BROOKLYN (CN) – Here is the federal complaint in which the SEC charges two Bear Stearns managers with fraudulently misleading investors about the firm’s two largest hedge funds before the subprime mortgage fiasco caused the investment bank to collapse.
The SEC claims that as the hedge funds were battered financially by increased redemptions and margin calls in early 2007, Ralph Cioffi and Matthew Tannin deceived investors about the funds’ escalating troubles, until they collapsed, costing investors $1.8 billion.
Also on Thursday, the U.S. Attorney’s Office in Brooklyn indicted Cioffi and Tannin on conspiracy and wire fraud charges.
The charges involve the Bear Stearns High-Grade Structured Credit Strategies Fund and Bear Stearns High-Grade Structured Credit Strategies Enhanced Leverage Fund. Cioffi was senior portfolio manager and Tannin was COO for the funds. The SEC claims they misrepresented the true state of the funds’ finances to keep bringing in new money and to prevent investors and institutions from withdrawing money.

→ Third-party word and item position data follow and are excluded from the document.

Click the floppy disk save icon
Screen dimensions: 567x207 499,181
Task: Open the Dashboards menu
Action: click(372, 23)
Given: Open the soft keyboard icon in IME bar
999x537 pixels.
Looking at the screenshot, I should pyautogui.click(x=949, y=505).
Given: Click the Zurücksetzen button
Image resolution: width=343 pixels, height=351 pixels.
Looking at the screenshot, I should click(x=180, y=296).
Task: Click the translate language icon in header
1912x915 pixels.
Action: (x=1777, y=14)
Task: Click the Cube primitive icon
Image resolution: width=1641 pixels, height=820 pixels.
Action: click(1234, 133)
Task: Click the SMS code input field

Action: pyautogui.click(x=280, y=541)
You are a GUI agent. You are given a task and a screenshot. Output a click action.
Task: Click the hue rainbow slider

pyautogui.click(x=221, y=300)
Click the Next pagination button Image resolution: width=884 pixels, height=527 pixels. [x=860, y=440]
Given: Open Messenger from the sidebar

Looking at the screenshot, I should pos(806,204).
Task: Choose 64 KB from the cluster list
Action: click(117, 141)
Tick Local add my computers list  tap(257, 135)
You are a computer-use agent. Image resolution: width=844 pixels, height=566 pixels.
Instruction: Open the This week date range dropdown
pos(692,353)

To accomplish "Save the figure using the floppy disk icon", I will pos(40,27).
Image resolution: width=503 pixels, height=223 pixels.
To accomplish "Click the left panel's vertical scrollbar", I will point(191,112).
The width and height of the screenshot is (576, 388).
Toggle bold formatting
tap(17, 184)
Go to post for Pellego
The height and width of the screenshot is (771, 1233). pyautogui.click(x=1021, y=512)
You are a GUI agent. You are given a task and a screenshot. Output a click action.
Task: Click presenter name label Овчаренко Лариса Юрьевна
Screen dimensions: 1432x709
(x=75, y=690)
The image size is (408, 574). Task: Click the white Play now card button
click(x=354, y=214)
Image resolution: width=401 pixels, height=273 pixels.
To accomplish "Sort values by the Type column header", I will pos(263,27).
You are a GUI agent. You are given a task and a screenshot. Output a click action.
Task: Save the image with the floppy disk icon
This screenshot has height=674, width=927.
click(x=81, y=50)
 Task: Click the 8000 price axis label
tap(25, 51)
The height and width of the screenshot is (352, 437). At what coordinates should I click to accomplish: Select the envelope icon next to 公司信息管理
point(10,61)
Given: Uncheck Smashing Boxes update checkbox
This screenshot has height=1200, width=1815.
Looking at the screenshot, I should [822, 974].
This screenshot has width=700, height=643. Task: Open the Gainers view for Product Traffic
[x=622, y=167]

Cioffi, for example, is charged with misrepresenting the funds’ performance in April as essentially flat, by basing this on just a portion of the funds. Actually, one of the funds 5 percent that month and the other one lost 19 percent, the SEC says.
The SEC says the men also misrepresented the funds’ exposure to risky subprime mortgage-backed securities, claiming they accounted for only 6 to 8 percent of each fund’s portfolio, when it actually came to about 60 percent.